--- start Dataset records ---

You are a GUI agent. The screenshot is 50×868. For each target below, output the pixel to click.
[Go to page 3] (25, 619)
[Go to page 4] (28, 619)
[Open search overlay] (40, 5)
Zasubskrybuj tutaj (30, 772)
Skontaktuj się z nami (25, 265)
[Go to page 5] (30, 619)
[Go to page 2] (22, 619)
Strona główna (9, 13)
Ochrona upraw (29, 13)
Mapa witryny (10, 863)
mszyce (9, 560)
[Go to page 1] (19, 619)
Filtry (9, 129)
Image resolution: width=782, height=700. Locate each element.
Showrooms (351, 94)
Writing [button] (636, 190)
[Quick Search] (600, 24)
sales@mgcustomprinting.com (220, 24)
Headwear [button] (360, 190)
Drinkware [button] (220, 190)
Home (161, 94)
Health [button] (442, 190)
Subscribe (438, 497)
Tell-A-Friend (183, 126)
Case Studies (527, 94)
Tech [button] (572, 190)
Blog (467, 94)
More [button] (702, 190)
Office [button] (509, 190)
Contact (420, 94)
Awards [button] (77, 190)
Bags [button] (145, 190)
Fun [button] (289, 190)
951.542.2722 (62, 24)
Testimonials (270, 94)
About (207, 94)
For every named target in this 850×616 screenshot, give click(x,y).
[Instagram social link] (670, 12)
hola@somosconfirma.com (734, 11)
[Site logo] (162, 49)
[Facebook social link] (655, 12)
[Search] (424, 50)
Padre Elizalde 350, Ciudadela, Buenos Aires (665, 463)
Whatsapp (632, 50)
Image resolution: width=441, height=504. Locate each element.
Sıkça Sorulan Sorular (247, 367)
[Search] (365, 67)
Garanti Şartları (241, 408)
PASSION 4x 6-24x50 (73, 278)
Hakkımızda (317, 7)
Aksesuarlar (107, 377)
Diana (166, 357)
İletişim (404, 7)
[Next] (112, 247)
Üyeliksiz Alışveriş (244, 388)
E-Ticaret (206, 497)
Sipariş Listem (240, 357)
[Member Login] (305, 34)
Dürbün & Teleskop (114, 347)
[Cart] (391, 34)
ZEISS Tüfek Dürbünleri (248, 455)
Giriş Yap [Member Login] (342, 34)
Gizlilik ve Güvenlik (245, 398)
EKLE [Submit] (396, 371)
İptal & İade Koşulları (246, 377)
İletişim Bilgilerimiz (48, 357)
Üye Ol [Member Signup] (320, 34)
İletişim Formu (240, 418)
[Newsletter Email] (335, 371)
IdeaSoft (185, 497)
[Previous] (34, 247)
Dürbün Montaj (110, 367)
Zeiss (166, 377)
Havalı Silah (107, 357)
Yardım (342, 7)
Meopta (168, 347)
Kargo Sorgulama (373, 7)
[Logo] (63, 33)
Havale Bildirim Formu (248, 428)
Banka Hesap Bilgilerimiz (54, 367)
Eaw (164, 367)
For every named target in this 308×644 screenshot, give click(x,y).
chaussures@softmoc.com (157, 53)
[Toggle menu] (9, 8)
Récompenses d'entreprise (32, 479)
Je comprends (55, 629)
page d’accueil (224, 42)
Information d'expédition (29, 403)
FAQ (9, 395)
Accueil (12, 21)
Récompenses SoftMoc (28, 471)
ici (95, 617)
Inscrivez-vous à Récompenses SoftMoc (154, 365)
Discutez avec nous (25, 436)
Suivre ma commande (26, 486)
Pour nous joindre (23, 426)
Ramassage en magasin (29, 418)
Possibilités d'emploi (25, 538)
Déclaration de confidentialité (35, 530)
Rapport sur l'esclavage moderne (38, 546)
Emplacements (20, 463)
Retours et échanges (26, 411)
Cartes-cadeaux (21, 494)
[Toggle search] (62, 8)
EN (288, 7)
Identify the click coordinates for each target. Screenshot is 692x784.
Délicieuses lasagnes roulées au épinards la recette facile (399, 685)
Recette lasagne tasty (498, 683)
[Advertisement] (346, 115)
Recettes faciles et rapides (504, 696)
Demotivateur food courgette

--- end Dataset records ---

▸ **Stated goal**: Format every line of the listing as a JSON array of strings, one string per line, with blank lines omitted.

▸ **Response to the exercise**:
[
  "You are a GUI agent. The screenshot is 50×868. For each target below, output the pixel to click.",
  "[Go to page 3] (25, 619)",
  "[Go to page 4] (28, 619)",
  "[Open search overlay] (40, 5)",
  "Zasubskrybuj tutaj (30, 772)",
  "Skontaktuj się z nami (25, 265)",
  "[Go to page 5] (30, 619)",
  "[Go to page 2] (22, 619)",
  "Strona główna (9, 13)",
  "Ochrona upraw (29, 13)",
  "Mapa witryny (10, 863)",
  "mszyce (9, 560)",
  "[Go to page 1] (19, 619)",
  "Filtry (9, 129)",
  "Image resolution: width=782, height=700. Locate each element.",
  "Showrooms (351, 94)",
  "Writing [button] (636, 190)",
  "[Quick Search] (600, 24)",
  "sales@mgcustomprinting.com (220, 24)",
  "Headwear [button] (360, 190)",
  "Drinkware [button] (220, 190)",
  "Home (161, 94)",
  "Health [button] (442, 190)",
  "Subscribe (438, 497)",
  "Tell-A-Friend (183, 126)",
  "Case Studies (527, 94)",
  "Tech [button] (572, 190)",
  "Blog (467, 94)",
  "More [button] (702, 190)",
  "Office [button] (509, 190)",
  "Contact (420, 94)",
  "Awards [button] (77, 190)",
  "Bags [button] (145, 190)",
  "Fun [button] (289, 190)",
  "951.542.2722 (62, 24)",
  "Testimonials (270, 94)",
  "About (207, 94)",
  "For every named target in this 850×616 screenshot, give click(x,y).",
  "[Instagram social link] (670, 12)",
  "hola@somosconfirma.com (734, 11)",
  "[Site logo] (162, 49)",
  "[Facebook social link] (655, 12)",
  "[Search] (424, 50)",
  "Padre Elizalde 350, Ciudadela, Buenos Aires (665, 463)",
  "Whatsapp (632, 50)",
  "Image resolution: width=441, height=504. Locate each element.",
  "Sıkça Sorulan Sorular (247, 367)",
  "[Search] (365, 67)",
  "Garanti Şartları (241, 408)",
  "PASSION 4x 6-24x50 (73, 278)",
  "Hakkımızda (317, 7)",
  "Aksesuarlar (107, 377)",
  "Diana (166, 357)",
  "İletişim (404, 7)",
  "[Next] (112, 247)",
  "Üyeliksiz Alışveriş (244, 388)",
  "E-Ticaret (206, 497)",
  "Sipariş Listem (240, 357)",
  "[Member Login] (305, 34)",
  "Dürbün & Teleskop (114, 347)",
  "[Cart] (391, 34)",
  "ZEISS Tüfek Dürbünleri (248, 455)",
  "Giriş Yap [Member Login] (342, 34)",
  "Gizlilik ve Güvenlik (245, 398)",
  "EKLE [Submit] (396, 371)",
  "İptal & İade Koşulları (246, 377)",
  "İletişim Bilgilerimiz (48, 357)",
  "Üye Ol [Member Signup] (320, 34)",
  "İletişim Formu (240, 418)",
  "[Newsletter Email] (335, 371)",
  "IdeaSoft (185, 497)",
  "[Previous] (34, 247)",
  "Dürbün Montaj (110, 367)",
  "Zeiss (166, 377)",
  "Havalı Silah (107, 357)",
  "Yardım (342, 7)",
  "Meopta (168, 347)",
  "Kargo Sorgulama (373, 7)",
  "[Logo] (63, 33)",
  "Havale Bildirim Formu (248, 428)",
  "Banka Hesap Bilgilerimiz (54, 367)",
  "Eaw (164, 367)",
  "For every named target in this 308×644 screenshot, give click(x,y).",
  "chaussures@softmoc.com (157, 53)",
  "[Toggle menu] (9, 8)",
  "Récompenses d'entreprise (32, 479)",
  "Je comprends (55, 629)",
  "page d’accueil (224, 42)",
  "Information d'expédition (29, 403)",
  "FAQ (9, 395)",
  "Accueil (12, 21)",
  "Récompenses SoftMoc (28, 471)",
  "ici (95, 617)",
  "Inscrivez-vous à Récompenses SoftMoc (154, 365)",
  "Discutez avec nous (25, 436)",
  "Suivre ma commande (26, 486)",
  "Pour nous joindre (23, 426)",
  "Ramassage en magasin (29, 418)",
  "Possibilités d'emploi (25, 538)",
  "Déclaration de confidentialité (35, 530)",
  "Rapport sur l'esclavage moderne (38, 546)",
  "Emplacements (20, 463)",
  "Retours et échanges (26, 411)",
  "Cartes-cadeaux (21, 494)",
  "[Toggle search] (62, 8)",
  "EN (288, 7)",
  "Identify the click coordinates for each target. Screenshot is 692x784.",
  "Délicieuses lasagnes roulées au épinards la recette facile (399, 685)",
  "Recette lasagne tasty (498, 683)",
  "[Advertisement] (346, 115)",
  "Recettes faciles et rapides (504, 696)",
  "Demotivateur food courgette"
]